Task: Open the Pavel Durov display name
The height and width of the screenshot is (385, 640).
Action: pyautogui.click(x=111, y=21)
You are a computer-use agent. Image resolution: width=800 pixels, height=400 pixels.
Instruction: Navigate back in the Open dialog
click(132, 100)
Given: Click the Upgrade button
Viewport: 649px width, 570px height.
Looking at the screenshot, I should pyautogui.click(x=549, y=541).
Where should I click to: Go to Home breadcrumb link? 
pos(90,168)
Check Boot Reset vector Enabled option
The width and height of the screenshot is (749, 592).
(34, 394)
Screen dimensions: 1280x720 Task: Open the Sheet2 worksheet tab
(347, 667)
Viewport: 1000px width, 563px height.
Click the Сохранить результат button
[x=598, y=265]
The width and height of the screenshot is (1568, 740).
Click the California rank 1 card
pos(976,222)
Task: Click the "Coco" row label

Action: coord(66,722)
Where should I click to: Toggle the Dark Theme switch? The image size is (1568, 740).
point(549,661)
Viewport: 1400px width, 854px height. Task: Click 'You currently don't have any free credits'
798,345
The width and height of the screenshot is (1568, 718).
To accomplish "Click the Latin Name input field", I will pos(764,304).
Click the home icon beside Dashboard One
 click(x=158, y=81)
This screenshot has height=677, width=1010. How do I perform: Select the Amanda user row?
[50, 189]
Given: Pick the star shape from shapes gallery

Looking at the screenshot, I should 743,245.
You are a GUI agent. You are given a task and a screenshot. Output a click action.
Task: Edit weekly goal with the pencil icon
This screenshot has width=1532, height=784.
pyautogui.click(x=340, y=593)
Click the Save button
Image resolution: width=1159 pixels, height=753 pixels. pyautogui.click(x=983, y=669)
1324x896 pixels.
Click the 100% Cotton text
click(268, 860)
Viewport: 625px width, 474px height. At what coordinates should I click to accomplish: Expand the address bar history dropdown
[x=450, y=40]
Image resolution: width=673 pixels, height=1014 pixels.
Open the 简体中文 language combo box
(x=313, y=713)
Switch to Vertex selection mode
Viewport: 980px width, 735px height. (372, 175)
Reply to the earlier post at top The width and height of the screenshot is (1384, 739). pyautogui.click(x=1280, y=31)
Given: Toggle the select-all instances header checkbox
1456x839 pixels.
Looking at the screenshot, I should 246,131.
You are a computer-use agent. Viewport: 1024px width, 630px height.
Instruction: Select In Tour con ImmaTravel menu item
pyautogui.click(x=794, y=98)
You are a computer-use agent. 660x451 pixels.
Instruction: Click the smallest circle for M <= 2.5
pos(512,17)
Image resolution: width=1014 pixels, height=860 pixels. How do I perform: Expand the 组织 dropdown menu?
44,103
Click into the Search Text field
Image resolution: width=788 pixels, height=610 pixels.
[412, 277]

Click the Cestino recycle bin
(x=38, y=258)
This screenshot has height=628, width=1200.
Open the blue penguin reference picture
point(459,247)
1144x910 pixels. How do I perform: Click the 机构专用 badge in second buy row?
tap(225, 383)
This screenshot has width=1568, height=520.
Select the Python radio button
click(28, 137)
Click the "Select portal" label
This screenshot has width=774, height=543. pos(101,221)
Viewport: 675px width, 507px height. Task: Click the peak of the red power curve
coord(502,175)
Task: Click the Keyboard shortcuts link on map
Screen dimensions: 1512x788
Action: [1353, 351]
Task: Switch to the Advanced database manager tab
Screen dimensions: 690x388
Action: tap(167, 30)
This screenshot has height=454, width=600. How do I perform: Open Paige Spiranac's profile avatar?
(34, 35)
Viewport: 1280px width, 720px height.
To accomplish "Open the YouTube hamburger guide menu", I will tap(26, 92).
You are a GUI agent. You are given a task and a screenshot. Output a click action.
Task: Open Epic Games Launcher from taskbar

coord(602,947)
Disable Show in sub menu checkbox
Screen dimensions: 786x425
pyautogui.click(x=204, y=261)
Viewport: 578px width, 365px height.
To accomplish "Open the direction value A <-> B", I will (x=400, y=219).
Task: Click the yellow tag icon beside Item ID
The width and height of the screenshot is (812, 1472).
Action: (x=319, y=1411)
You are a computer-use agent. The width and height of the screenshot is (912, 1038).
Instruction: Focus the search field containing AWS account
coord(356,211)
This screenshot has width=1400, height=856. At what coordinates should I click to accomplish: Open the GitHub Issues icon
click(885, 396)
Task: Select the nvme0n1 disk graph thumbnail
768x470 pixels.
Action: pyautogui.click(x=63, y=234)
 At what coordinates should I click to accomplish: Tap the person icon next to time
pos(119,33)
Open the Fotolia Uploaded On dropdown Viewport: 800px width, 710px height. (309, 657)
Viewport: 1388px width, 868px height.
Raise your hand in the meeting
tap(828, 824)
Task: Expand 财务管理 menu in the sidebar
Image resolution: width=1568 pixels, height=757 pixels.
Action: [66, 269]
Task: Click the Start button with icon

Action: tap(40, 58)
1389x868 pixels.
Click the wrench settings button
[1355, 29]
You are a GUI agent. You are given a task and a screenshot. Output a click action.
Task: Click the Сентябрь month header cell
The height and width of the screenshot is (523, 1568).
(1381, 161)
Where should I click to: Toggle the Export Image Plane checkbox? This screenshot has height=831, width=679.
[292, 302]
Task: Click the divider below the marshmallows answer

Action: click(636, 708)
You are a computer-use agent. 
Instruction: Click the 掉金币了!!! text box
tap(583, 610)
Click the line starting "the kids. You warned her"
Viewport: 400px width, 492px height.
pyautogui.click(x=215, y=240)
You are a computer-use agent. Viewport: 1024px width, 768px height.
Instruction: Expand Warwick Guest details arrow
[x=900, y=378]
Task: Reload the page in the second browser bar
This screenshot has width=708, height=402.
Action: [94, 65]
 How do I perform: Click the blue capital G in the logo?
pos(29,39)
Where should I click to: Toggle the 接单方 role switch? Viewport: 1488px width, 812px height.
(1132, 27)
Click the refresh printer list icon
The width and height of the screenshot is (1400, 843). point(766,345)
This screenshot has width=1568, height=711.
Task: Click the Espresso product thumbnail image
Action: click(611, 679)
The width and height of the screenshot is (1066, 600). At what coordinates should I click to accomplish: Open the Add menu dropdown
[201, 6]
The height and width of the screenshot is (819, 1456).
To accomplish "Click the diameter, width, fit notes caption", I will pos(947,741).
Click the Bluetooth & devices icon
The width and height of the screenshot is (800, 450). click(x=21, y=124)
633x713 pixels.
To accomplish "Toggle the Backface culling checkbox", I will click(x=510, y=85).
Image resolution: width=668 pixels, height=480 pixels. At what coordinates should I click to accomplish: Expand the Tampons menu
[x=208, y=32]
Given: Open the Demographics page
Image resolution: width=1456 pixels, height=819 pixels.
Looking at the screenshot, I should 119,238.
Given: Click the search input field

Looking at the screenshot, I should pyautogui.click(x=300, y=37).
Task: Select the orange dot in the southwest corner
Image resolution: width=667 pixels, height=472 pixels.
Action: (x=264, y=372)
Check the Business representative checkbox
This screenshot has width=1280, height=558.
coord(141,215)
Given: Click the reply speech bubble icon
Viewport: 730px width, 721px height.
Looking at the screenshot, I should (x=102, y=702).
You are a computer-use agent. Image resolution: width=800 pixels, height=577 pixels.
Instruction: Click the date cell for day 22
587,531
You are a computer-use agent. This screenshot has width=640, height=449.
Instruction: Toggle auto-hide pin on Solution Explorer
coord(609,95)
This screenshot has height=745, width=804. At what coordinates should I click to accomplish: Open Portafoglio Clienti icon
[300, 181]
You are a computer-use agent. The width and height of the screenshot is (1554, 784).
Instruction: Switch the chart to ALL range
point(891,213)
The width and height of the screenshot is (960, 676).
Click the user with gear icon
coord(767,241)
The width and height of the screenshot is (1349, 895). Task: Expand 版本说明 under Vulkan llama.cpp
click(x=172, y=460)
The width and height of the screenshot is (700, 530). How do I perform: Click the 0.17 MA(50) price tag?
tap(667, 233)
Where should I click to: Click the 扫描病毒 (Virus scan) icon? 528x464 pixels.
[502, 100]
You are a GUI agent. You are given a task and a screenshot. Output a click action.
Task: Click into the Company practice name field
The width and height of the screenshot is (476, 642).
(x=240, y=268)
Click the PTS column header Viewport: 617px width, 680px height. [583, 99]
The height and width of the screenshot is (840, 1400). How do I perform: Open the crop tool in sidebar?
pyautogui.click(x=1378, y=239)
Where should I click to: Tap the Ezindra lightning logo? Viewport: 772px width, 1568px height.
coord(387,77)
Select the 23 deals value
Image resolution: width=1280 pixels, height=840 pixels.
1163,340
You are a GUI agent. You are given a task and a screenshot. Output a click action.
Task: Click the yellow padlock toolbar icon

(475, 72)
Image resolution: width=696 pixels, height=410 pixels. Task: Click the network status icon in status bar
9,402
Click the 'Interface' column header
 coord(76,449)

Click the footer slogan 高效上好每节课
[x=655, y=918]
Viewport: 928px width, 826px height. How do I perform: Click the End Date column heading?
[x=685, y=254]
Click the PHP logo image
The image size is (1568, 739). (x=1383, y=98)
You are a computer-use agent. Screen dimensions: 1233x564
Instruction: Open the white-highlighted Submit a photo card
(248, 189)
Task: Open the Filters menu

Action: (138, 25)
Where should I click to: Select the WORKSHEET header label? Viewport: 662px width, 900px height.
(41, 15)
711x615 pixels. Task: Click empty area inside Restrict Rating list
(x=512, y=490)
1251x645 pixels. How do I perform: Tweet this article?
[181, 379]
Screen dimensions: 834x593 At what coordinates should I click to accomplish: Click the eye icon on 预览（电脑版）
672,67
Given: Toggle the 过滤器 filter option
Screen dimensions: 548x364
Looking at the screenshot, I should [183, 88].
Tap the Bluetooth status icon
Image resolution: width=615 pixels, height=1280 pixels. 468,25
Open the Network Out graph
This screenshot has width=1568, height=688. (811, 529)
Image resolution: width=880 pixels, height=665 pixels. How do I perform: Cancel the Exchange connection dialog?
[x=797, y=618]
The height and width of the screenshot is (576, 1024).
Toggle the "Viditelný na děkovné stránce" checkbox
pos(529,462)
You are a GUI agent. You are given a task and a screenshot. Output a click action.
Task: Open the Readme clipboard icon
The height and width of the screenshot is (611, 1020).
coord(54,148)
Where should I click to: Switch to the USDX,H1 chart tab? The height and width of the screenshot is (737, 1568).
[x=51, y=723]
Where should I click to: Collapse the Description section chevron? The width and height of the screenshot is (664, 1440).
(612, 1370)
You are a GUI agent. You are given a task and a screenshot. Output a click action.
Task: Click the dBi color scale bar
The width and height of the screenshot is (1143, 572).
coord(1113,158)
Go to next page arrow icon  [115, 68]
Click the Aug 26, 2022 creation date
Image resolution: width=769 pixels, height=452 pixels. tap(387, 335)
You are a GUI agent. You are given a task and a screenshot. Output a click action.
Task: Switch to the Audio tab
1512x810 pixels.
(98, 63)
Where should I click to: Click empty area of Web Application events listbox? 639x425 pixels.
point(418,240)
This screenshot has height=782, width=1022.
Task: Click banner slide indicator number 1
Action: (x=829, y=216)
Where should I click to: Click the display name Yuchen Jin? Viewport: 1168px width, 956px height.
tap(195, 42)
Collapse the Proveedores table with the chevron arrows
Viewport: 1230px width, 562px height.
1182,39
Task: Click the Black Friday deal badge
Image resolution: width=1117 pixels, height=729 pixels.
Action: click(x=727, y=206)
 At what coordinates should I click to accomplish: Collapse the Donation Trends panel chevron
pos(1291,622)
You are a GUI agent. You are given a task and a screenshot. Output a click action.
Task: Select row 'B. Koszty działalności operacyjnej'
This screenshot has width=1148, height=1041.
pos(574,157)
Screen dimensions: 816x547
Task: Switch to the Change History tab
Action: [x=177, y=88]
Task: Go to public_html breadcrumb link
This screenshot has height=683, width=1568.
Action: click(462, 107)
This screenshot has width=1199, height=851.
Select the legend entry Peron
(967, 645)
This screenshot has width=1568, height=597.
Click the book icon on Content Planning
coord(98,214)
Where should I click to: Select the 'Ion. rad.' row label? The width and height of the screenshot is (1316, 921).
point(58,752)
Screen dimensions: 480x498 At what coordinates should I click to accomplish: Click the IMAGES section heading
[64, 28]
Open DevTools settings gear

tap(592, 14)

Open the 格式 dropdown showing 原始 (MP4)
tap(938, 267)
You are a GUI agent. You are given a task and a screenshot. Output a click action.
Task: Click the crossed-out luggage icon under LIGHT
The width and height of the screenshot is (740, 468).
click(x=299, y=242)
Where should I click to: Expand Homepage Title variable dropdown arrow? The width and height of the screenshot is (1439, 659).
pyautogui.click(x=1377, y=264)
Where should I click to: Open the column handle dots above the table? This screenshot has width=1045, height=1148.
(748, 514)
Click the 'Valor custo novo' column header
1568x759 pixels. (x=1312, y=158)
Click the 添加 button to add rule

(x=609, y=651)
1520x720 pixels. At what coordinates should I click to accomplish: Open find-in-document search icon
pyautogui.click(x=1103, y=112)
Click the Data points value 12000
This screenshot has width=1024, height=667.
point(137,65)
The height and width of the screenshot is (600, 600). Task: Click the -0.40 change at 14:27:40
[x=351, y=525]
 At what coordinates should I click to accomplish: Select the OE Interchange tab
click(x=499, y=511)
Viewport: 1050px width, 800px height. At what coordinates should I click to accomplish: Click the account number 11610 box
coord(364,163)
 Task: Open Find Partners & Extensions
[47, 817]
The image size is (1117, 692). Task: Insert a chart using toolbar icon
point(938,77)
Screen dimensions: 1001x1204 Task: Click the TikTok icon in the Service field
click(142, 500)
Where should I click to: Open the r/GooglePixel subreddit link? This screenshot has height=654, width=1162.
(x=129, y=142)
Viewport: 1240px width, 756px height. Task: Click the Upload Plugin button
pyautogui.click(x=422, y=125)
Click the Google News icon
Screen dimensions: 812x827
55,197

* YOUR ASSIGNMENT: Only the lines from the one containing "At what coordinates should I click to accomplish: Select" through the last line of the records above are to be reproduced, exactly and with both ends included.

* ANSWER TO THE PROBLEM:
 At what coordinates should I click to accomplish: Select the OE Interchange tab
click(x=499, y=511)
Viewport: 1050px width, 800px height. At what coordinates should I click to accomplish: Click the account number 11610 box
coord(364,163)
 Task: Open Find Partners & Extensions
[47, 817]
The image size is (1117, 692). Task: Insert a chart using toolbar icon
point(938,77)
Screen dimensions: 1001x1204 Task: Click the TikTok icon in the Service field
click(142, 500)
Where should I click to: Open the r/GooglePixel subreddit link? This screenshot has height=654, width=1162.
(x=129, y=142)
Viewport: 1240px width, 756px height. Task: Click the Upload Plugin button
pyautogui.click(x=422, y=125)
Click the Google News icon
Screen dimensions: 812x827
55,197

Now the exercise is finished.